Kahve: Kahve X. (m. XVI.) asırdan
itibaren Habeşistan ve Yemen sufileri arasında gece ibadet ederken uykuyu
defetmek, zihni açmak ve kalbe feyz ve bereketin gelmesini sağlamak maksadıyla
kullanılmıştı. Kahveyi ilk defa Yemen’e Şazeli tarikatı şeyhlerinden Ali b.
Osman getirmişti. Kahveyi Yemen’e ilk defa Ayderusiye şeyhlerinden Ebubekir b.

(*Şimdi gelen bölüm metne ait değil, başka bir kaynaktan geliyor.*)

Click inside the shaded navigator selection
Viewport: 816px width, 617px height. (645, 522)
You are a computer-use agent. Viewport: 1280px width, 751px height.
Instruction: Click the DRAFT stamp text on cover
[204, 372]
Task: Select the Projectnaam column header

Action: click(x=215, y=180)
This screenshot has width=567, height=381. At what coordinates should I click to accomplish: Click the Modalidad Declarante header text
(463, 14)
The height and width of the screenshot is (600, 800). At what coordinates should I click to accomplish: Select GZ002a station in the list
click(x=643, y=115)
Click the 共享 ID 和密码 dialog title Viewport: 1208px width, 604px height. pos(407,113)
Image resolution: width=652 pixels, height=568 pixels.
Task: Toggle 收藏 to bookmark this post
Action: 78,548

Abdullah’ın getirdiği de söylenir. Bazı tarikatlarda kahveli ayinler ve zikir
toplantıları yapılırdı. Buna el-kahvetu’s-sufiyye
veya el-kahvetu’l-maneviye denirdi.
Allah’ın isimlerinden olan el-Kavi ile kahvenin ebced hesabiyle 116 etmeleri kahveye
zemzeme benzer bir kudsiyetin atfedilmesine sebep olmuştur. (İslam
Ansiklopedisi, VI, 97) Aynı maksatla bazı tarikat ehli arasında son zamanlarda
çay içmek de âdet olmuştur. Kahve
Nakibi: Özellikle Mevlevilerde ve Bektaşilerde kahve pişiren ve misafire
kahve ikram eden dervişe bu isim verilir. Bektaşi meydanında Ebu’l-Hasan
Şazeli’yi temsil eden kahvecinin bir de postu vardır. Kahve ocağı: Tekkeye
gelen mihmana kahve ikram edilen oda. Kahvecilerin piri Ebu’l-Hasan Şazeli’dir.

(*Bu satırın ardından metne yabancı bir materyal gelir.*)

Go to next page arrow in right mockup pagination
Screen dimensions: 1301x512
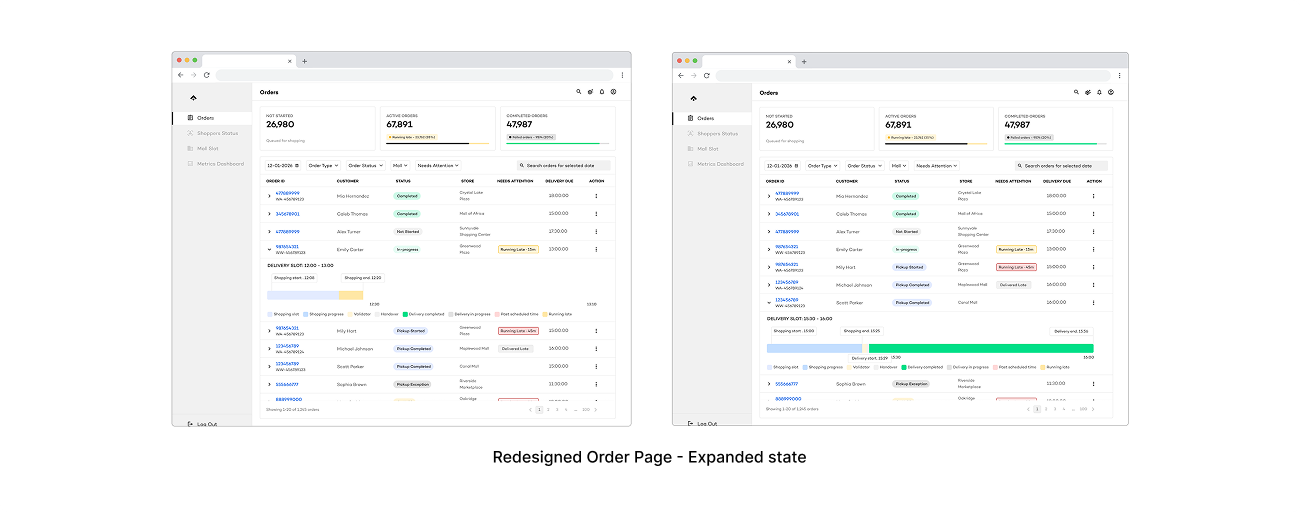tap(1092, 409)
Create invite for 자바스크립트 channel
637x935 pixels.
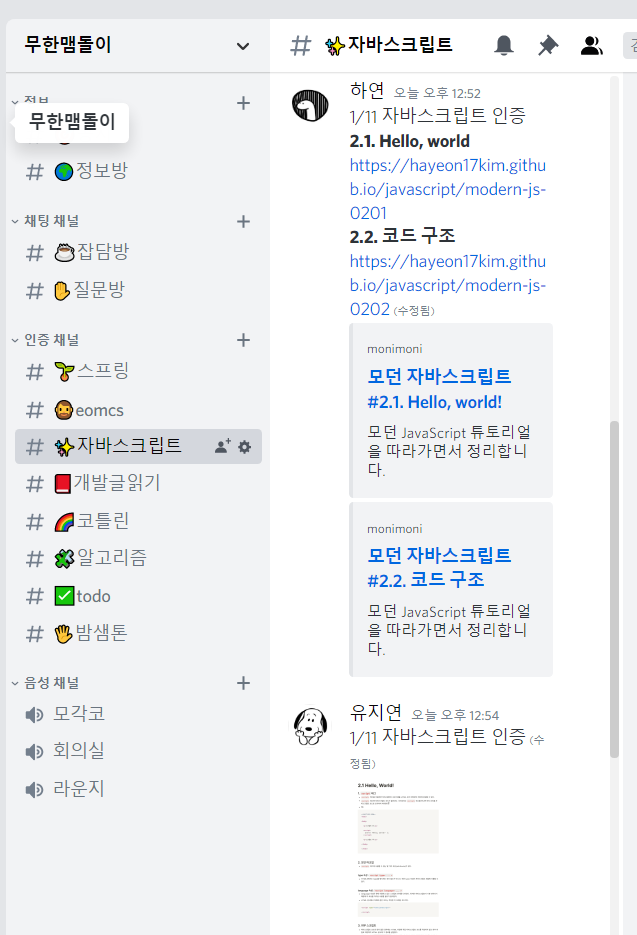222,447

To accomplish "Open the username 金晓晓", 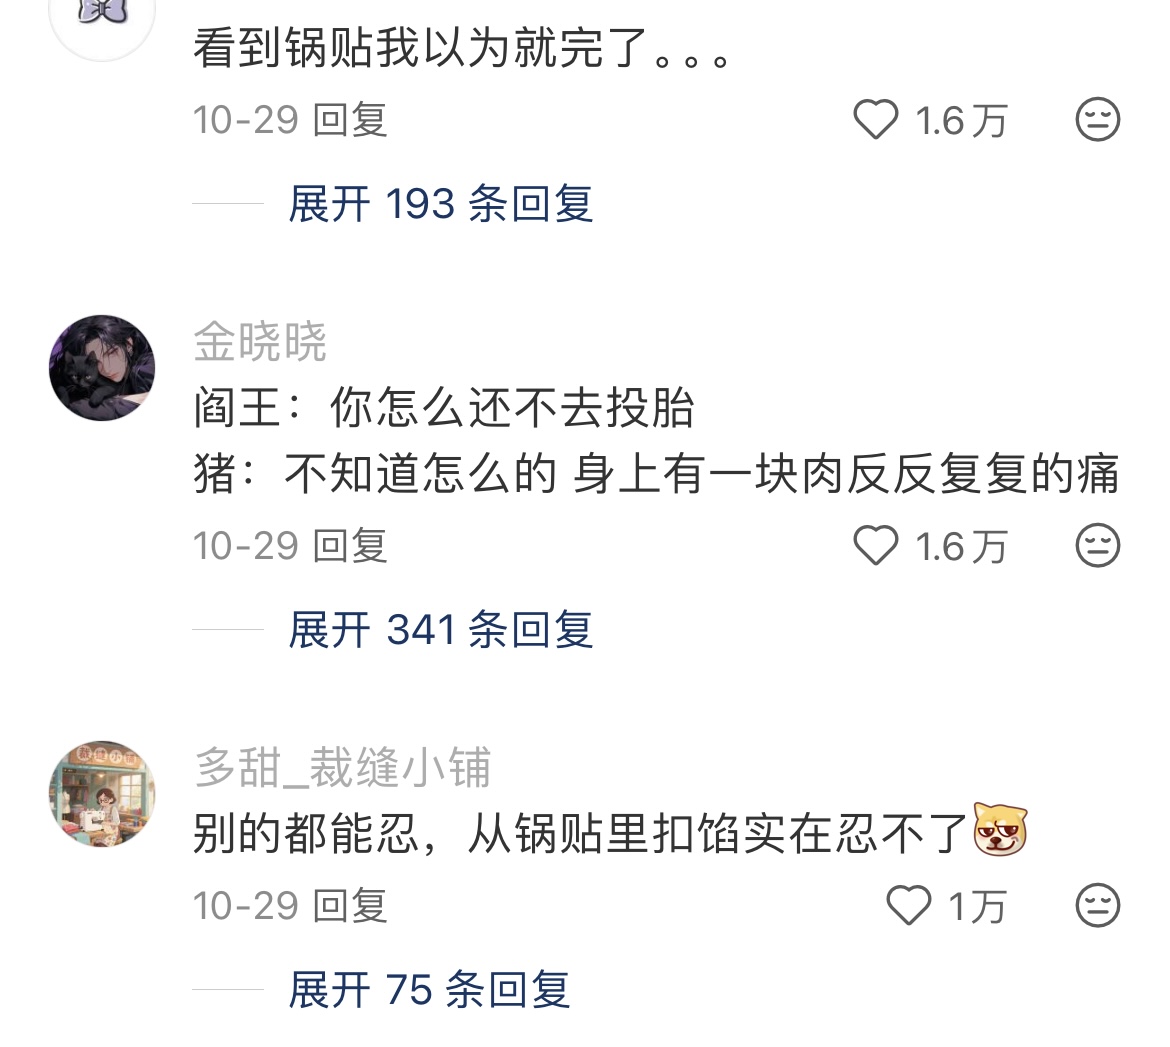I will (260, 342).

Sabr: Dayanma, dayanıklılık. (Tas.)
Başa gelen musibetlerden dolayı Allah’tan başka kimseye şikayetçi olmamak,
sızlanmamak, yakınmamak, kendine acındırmamak. Kul, karşılaştığı sıkıntı ve
belaların verdiği üzüntüyü sadece Allah’a arz eder ve onun inayetini ister.
Şekva, şikâyeti Allah’a sunma, kazaya rıza gösterme haline de aykırı düşmez.

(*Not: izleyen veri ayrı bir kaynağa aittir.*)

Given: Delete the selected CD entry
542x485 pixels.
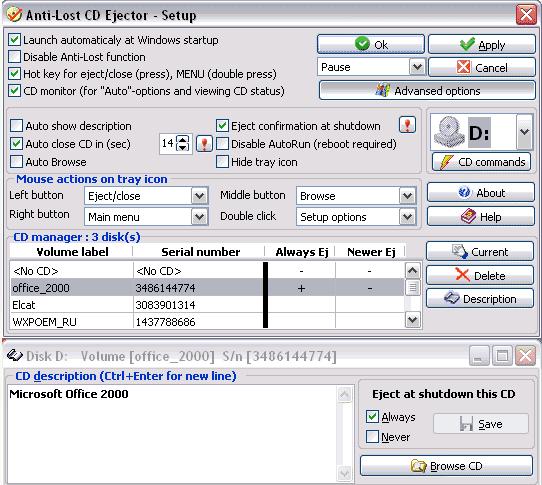Looking at the screenshot, I should [480, 276].
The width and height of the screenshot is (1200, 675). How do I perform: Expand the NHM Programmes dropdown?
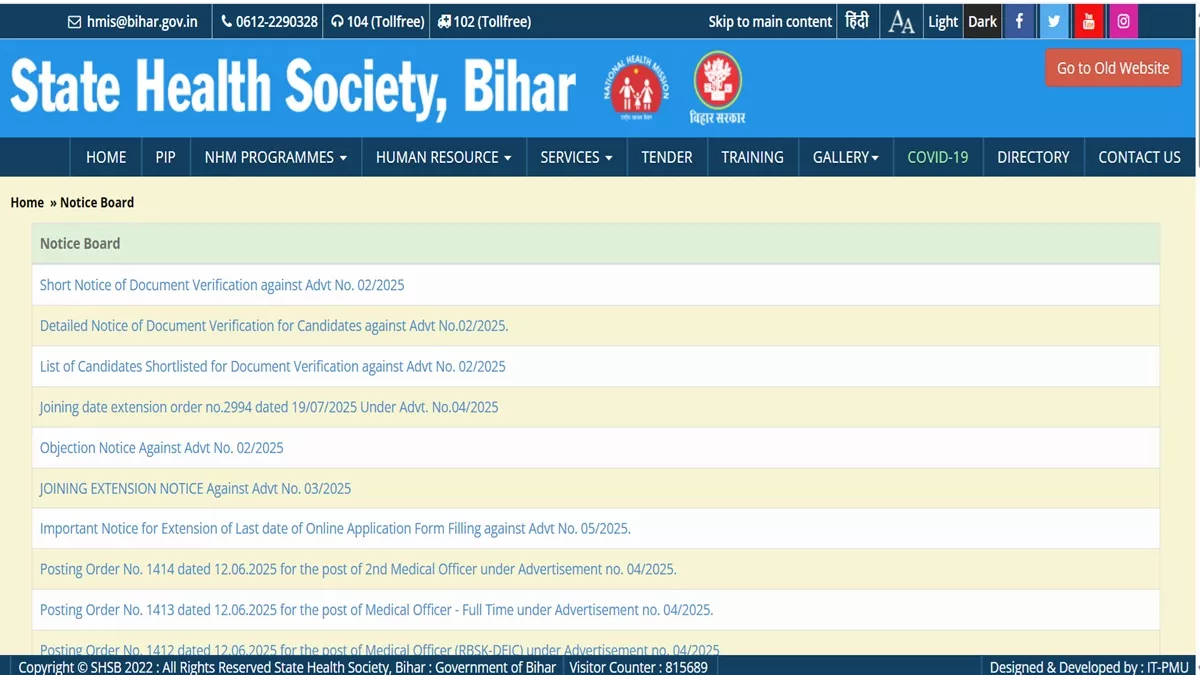pyautogui.click(x=275, y=157)
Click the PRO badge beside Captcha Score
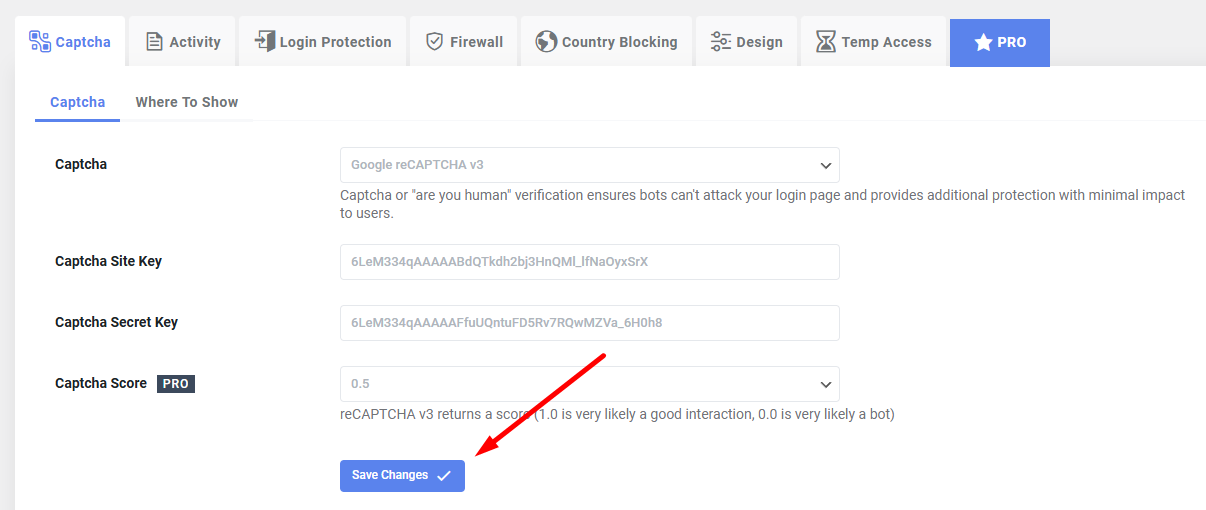The image size is (1206, 510). pyautogui.click(x=176, y=384)
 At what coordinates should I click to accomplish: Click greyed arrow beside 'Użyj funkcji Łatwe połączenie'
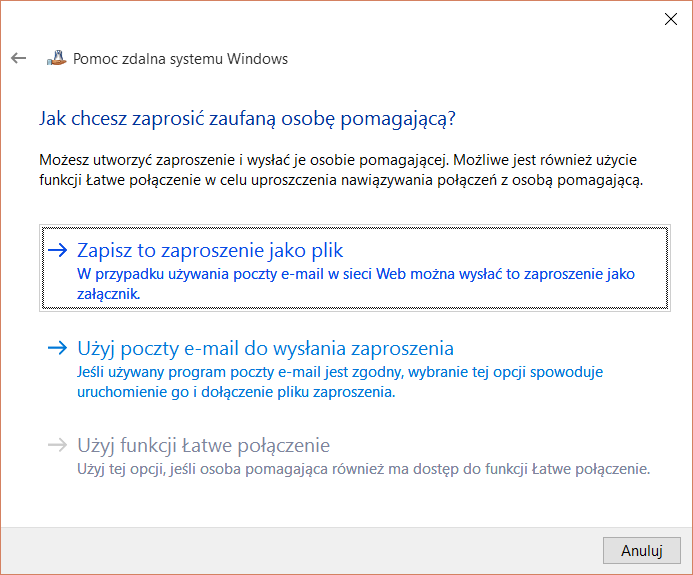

Fakirin sabırlı, zenginin şükür ehli olması lazımdır. Sabr, musibetle karşılaşılan ilk anda bahis konusu olur. Sabr, haramlardan uzak kalmada ve dini
emirlere uymada bahis konusu olur. Sabrın sonu selamettir. Sabr-ı cemil: Yakınmadan ve sızlanmadan gösterilen sabır.
(Kuşeyri, 85-87.)
Tedbir: Önlem. İşin sonunu düşünerek
arzu edilen bir sonuca ulaşmak veya arzu edilmeyen bir sonucun ortaya çıkmasını
önlemek için önceden hazırlık yapmak ve çare aramak. Tedbir, hâlihazırda var
olan, arzu edilmeyen bir durumu ortadan kaldırmak için de söz konusu olur.
(Tas.) «Mukadderat değişmez», «Her şey Allah’tandır ve O’ndan gelen bir
şeyi gönül hoşluğu ile karşılamak gerekir. O’nun lütfu da kahrı da, safası da
cefası da hoştur» diye inanan sufiler tedbir almayı ve ortaya çıkan
durumları buna bağlamayı doğru bulmaz, Allah’a tevekkülü, itimadı ve
teslimiyeti esas alırlar. Fakat çalışmanın lüzumuna da inanır, kazanmanın sevab
olduğunu her fırsatta dile getirirler.
Çalışmamak ve tembel olmak anlamında tedbir kötü şeydir. Zira çalışmak
ve kazanmak Allah’ın emridir.
(Tasavvuf Terimleri Sözlüğü, Dr. Süleyman ULUDAĞ, Marifet Yayınları, İstanbul 1991)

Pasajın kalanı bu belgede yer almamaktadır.